Monday, December 12, 2011

Sermon for Sunday, December 11, 2011 Early Service Isaiah 61:1-4, 8-11

This third Sunday of Advent is called “Gaudete Sunday” or “Rejoicing Sunday.” This is indeed a day of rejoicing. Christmas is coming, the day we celebrate the birth of God’s son. We can feel how close it is now…a few weeks ago, it seemed further away, but now it is waiting in the wings. Only two weeks until the glorious day, Christmas Day.

Our children and grandchildren think of that day as a time of presents. They can’t wait for that early morning wake-up and the delightful chaos of unwrapping what Santa has brought them. Our Christmas morning may be a little different. In fact, at each stage of our lives, our sense of what is a gift evolves.

In our teens, we care less about what the gift is than we care about who gives it. Yes, teenagers want stuff. That is a given. But that guitar from Grandma isn’t as exciting to a teen as a strange book from the girlfriend who is his first love. The guitar may be one of the most exquisite, expensive things that the Music Store has to offer, but the aroma of romance that scents that fifteen buck book – that’s magical.

In our twenties, the gift that we seek may be that engagement ring, or that word “Yes!” from the one to whom we will give that ring. It might be news that we have gotten that job we really wanted, the one that will be the next step in a bright career.

In our thirties, the gift may be the expressions on the faces of our little children as they rip open the presents under the tree at 6:30 am on Christmas morning, or it may be your spouse letting you go back to bed while she wrangles the kids after the present opening.

Yes, our sense of gift evolves.

It continues to change as we pass forty and fifty. Perhaps now the gift we seek is calm, or it may be a gathering of family from the various places they are scattered.
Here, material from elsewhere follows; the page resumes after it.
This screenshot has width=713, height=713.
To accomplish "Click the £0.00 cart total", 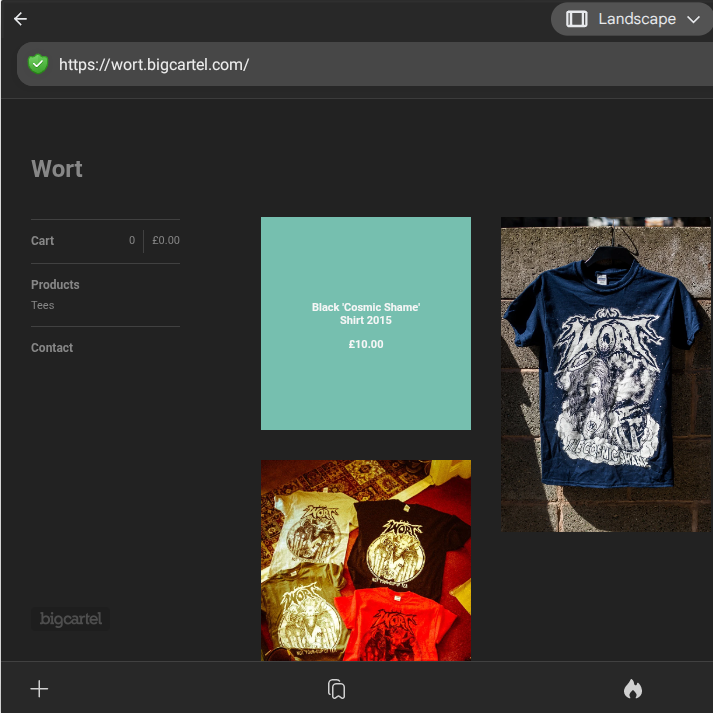I will click(x=166, y=241).
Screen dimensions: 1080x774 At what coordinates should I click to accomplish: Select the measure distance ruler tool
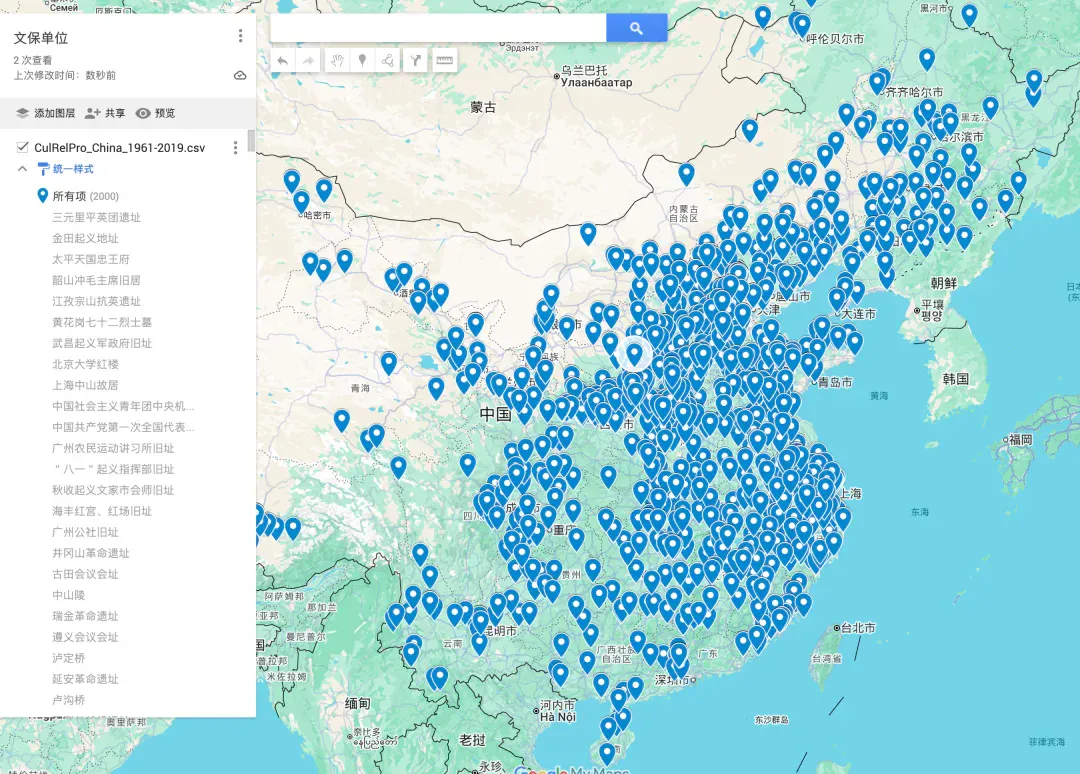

It may be the sense that life is settling down, and it is a blessed relief after difficult times.

And the years pass, and once again the thing we seek changes.

Suddenly, the best give we can receive is time, time that now seems to be slipping away from us faster and faster.

And the knowledge that we have made it to another Christmas becomes the gift itself. Another Christmas when we can be with those we love. Another Christmas to do something for someone else. Another Christmas to celebrate, and to rejoice. Time is precious. Another Christmas is precious.

Here we stand, on this Sunday when we are to encouraged to rejoice. What shall we rejoice about?

It may be as simple as this: we have survived. We may not have thought of that twenty years ago, but now it is very real.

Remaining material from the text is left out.